First ACM & IEEE International Conference on

Formal Methods and Models for Codesign (MEMOCODE'2003)

Programming models, formal analysis methods and verification techniques for high-level
system design and (re)engineering: towards convergence of formal methods and industrial trends.

June 24th.-26th., 2003 -- Mont Saint-Michel, France

Home page
Aims and scope
Call for papers
Industrial case studies

I. Conformance checking
Arvind, Stan Liao, Nancy Lynch, Carl Pixley, Rob Slater, Marten Van Hulst

II. Hierarchical verification
Forrest Brewer, Hans Eveking, Grant Martin

III. Abstraction vs. optimization
Brian Bailey, Stephen Edwards, Rajesh Gupta, James Hoe

IV. Incremental verification
Harry Foster, Hillel Miller, Marten Van Hulst

V. Post-production patchability
Forrest Brewer, Masahiro Fujita

Industrial case studies. Prospective authors are invited to submit novel and unpublish work devoted to the presentation of position papers and scientific contributions on actual design problems proposed by members of the program committee from major EDA industry companies.

Problem V : Post-fabrication verification update and patch

Authors : Forrest Brewer, Masahiro Fujita

Given circuit growth in complexity and the desire to reduce time to market, it is reasonable to assume that designs may not be fully verified before tapeout. Mechanisms to allow after-fabrication modification of function, programmability or correction could be added to current designs. This is already done for large memory blocks, by adding redundant circuits and either automated or invasive reconfiguration to increase the fabrication yield.

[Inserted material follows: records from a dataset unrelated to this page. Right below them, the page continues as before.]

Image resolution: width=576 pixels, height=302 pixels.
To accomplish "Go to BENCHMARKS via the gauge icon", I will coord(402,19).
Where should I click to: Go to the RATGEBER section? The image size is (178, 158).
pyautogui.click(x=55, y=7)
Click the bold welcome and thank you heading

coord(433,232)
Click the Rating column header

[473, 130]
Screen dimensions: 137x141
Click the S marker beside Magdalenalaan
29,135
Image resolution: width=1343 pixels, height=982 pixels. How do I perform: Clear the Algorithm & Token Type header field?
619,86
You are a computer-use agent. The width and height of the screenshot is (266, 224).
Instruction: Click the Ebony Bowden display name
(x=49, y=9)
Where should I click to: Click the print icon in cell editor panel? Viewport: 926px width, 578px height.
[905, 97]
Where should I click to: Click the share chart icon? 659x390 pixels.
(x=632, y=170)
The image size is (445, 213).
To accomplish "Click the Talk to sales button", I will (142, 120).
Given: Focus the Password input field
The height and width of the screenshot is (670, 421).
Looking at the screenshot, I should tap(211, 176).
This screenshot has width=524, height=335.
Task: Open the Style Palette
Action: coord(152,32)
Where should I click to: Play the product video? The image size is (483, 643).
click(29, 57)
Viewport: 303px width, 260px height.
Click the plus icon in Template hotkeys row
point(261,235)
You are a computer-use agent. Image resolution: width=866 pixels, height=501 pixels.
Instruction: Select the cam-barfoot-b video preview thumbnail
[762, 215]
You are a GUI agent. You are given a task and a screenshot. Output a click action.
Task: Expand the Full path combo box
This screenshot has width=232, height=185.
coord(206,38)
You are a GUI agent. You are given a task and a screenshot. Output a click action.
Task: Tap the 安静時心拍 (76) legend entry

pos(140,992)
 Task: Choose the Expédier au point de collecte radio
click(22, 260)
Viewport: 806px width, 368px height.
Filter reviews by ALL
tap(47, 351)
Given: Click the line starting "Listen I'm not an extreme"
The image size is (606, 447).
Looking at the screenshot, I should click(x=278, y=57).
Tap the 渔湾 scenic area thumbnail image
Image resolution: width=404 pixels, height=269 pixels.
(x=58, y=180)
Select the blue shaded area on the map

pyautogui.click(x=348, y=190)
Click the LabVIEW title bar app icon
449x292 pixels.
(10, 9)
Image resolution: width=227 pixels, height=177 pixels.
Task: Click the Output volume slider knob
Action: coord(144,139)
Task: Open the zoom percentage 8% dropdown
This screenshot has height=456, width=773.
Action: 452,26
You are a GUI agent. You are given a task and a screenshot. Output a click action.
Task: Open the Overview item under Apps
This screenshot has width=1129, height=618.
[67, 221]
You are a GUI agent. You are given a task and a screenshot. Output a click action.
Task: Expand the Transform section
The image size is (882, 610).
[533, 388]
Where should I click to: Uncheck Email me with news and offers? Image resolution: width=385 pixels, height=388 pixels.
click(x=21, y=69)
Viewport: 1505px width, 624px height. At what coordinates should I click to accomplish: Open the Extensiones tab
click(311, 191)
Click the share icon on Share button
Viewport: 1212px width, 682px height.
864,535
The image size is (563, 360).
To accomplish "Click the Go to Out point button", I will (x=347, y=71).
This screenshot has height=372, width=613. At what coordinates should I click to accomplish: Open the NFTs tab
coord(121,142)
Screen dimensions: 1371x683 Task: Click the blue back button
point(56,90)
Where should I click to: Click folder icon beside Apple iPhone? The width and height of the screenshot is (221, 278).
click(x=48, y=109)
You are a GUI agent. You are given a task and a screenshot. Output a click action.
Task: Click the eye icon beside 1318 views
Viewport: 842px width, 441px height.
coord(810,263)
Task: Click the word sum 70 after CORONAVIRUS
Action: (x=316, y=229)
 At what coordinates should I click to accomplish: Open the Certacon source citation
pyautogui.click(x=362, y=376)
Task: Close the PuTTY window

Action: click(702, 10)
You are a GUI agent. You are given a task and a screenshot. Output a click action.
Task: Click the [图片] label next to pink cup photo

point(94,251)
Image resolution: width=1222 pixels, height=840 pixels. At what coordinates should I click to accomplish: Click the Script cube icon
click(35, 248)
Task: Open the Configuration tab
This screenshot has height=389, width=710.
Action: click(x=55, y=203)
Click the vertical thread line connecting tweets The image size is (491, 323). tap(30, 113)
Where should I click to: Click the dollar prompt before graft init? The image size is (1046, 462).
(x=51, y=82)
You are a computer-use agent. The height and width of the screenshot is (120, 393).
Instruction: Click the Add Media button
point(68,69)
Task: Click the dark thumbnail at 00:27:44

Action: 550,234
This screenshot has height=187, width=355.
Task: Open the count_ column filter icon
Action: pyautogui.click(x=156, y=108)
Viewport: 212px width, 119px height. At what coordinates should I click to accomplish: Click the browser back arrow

Such updates could be made during the manufacturing process (design revision) or even after the product is in service (field upgrade). Several techniques and scenarios come to mind including eeprom or flash based firmware, FPGA logic blocks, CPLD sequencers and classical techniques such as writable uCode.

While these are very different techniques, they all trade-off implementation cost versus reconfigurable flexibility differently. Formally, verification seeks to model an implementation and determine if a set of pre-specified properties hold for the model. What is the appropriate analog if the implementations are allowed to contain sub-systems with large but bounded programmability? What properties provide for sound specification and design given this freedom?

a) What is the role of such programmability in chip designs at various levels of functional hierarchy?
b) Can a coverage metric be devised which grades the scope of changes possible by subsequent field upgrade?
c) Can families of programmable interface protocols be defined so that a wide variety of differing applications can be accommodated by a very limited number of fabricated die? (This problem is made more difficult by the requirement that such interfaces might necessarily operate at very high speeds, so the modifiable scope must be carefully controlled).
d) A common technique to introduce programmable behavior is to add a processor IP core to a system. It is still common, however, for the system design to have very limited flexibility for differing applications or to accommodate interface or computation bugs. What further types of programmability could be inexpensively added to a system to increase the flexibility?